Momenti di apprensione in un istituto superiore di Casamicciola Terme, dove quattro studenti hanno accusato un malessere improvviso dopo aver consumato acqua minerale acquistata all’interno della scuola. Le bottiglie, secondo quanto emerso, risultavano regolarmente sigillate al momento dell’acquisto.
Dopo i primi sintomi, i ragazzi sono stati accompagnati in via precauzionale all’Ospedale Anna Rizzoli per essere sottoposti a controlli medici. Tre di loro sono stati trattenuti nel reparto di Osservazione Breve Intensiva, dove sono rimasti sotto monitoraggio per circa 24 ore a causa di una sospetta intossicazione. Le loro condizioni, stando alle informazioni disponibili, non desterebbero particolari preoccupazioni, ma i sanitari hanno ritenuto opportuno proseguire con gli accertamenti.

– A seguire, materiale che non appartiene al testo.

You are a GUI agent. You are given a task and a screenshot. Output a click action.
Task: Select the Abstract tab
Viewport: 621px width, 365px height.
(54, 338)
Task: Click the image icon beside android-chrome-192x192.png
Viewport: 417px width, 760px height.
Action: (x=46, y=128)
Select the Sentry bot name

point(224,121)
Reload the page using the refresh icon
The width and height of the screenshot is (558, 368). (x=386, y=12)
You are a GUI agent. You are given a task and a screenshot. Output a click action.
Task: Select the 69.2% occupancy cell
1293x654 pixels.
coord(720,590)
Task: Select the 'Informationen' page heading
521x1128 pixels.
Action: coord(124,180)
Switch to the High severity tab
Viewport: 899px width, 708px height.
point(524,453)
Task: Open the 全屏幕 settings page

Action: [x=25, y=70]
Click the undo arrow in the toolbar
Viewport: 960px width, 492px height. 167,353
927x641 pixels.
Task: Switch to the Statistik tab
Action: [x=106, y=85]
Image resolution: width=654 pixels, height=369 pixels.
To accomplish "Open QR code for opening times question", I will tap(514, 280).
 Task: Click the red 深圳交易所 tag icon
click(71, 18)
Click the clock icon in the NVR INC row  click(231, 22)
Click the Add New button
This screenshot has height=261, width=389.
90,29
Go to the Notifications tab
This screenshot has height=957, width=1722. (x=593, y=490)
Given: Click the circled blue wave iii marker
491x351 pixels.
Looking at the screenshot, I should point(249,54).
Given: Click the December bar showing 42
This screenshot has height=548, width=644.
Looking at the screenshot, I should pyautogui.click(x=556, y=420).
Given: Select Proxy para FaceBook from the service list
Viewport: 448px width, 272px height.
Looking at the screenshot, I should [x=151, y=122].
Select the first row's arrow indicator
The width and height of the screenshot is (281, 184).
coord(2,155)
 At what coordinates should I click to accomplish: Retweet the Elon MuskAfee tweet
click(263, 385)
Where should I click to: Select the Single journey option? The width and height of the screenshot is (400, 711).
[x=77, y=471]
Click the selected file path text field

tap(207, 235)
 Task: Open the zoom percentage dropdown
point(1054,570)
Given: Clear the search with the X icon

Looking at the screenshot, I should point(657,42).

Una quarta studentessa, che avrebbe soltanto assaggiato l’acqua senza ingerirla in quantità significativa, è stata comunque fermata in osservazione a scopo cautelativo. Per lei il quadro clinico appare più rassicurante rispetto agli altri tre ragazzi.
Sull’episodio sono immediatamente scattati i controlli delle forze dell’ordine. I Carabinieri della stazione locale hanno avviato un’indagine per chiarire l’accaduto e hanno proceduto al sequestro delle bottiglie di acqua coinvolte, così da consentire verifiche approfondite.
Parallelamente, il Centro di Prevenzione dell’ASL Napoli 2 Nord ha attivato le procedure di competenza per risalire al numero di lotto dell’acqua minerale. L’obiettivo è valutare l’eventuale adozione di misure preventive sul commercio dell’intera partita, qualora emergessero criticità. I campioni sequestrati saranno sottoposti ad analisi di laboratorio per accertare l’eventuale presenza di sostanze anomale e fare piena luce su quanto accaduto all’interno della scuola.